格拉德威尔说:要想在某一件事情上有所成就,至少需要经过一万个小时的锤炼。这样漫长的过程,不仅锤炼人的心志,坚定人的意志,还能沉淀人的技艺。对于我来说,从接触曼生十八式开始,我就已经花费了一万个小时精进紫砂制作技艺。时光如梭,我从接触紫砂的毛头小伙,成为了曼生十八式紫砂制作技艺代表性非遗传承人。都说岁月催人老,但是我的艺术之心却始终生机勃勃,我的壶艺之道也始终如松柏常青。披星戴月的夜晚,我在泥凳前锤炼技艺;万家灯火时我在寂静地专研壶型。几百年前的曼生壶依然保持着它简约大方的造型、流畅自如的线条、细腻绵密的质感、古典朴实的色泽,还有在时光中凝聚出的神韵。

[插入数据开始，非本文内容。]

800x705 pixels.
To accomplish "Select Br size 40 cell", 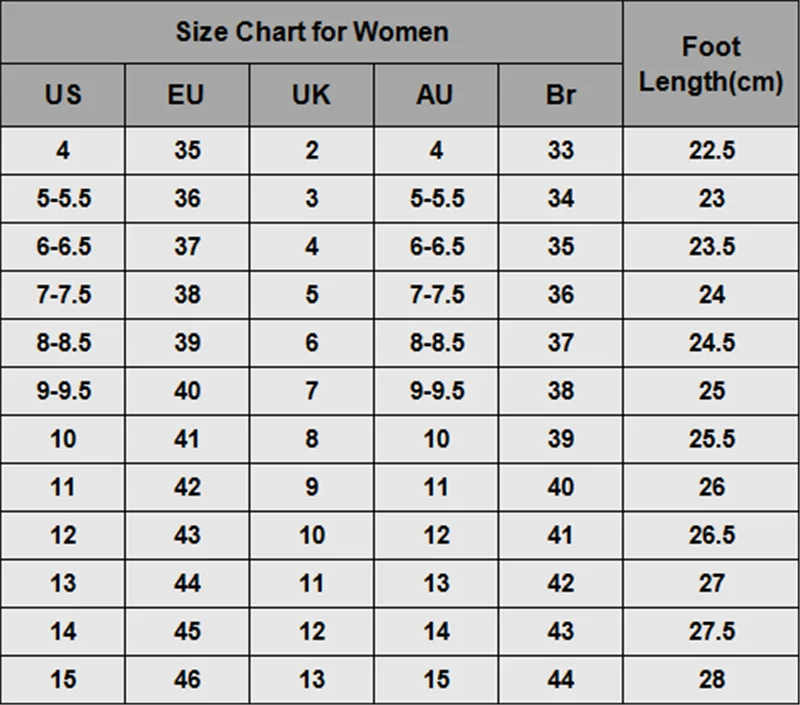I will [x=561, y=487].
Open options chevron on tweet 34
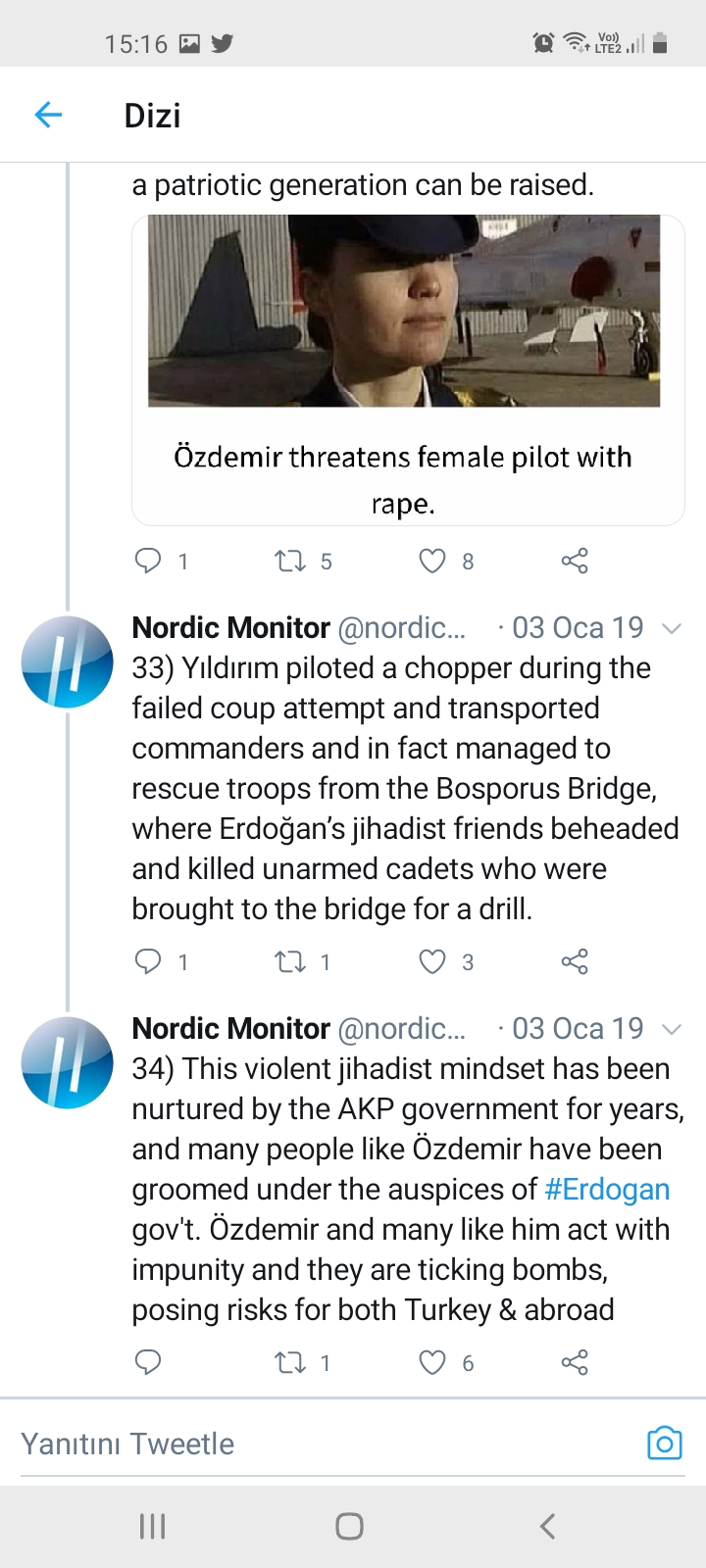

我出生于宜兴丁蜀镇,承袭了父辈们的制壶传统,从小就接触紫砂壶,对曼生十八式自然也不陌生。但深入了解曼公的壶型还是从拜师正高级工艺美术师黄顺法先生开始的。黄顺法的师父是有“江南壶怪”之称的许四海先生,师公是当代海派书画家唐云先生。唐云先生一生痴迷曼生壶,还将自己的书斋命名为“八壶精舍”。唐老对曼生壶的研究、热爱、执着一代一代传给了自己的徒子徒孙,作为其传承人之一的我自然也延续了这一份热爱。

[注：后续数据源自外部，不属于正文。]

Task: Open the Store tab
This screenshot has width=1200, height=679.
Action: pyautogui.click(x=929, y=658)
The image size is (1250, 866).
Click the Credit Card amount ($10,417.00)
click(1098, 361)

陈曼生,本名陈鸿寿,是清初文人,西泠八大家之一,书法、绘画、篆刻样样精通,颇具才情。他在溧阳做县令时期,对当地的紫砂壶非常感兴趣,经常绘制不同的壶型,并进行相应的书画装饰。后来陈曼生与宜兴当地的制壶高手杨彭年联手,一人绘制壶型,一人进行制作,打造了一系列文气十足的经典壶型。因其壶型简约大气,且背后多具典故与创作原型,亲和力十足。并且壶身中均刻以题字或绘画内容,成为了文人壶的代表。至今,陈曼生与他的曼生十八式依然活跃在紫砂艺术苑林中,多为后人借鉴与模仿。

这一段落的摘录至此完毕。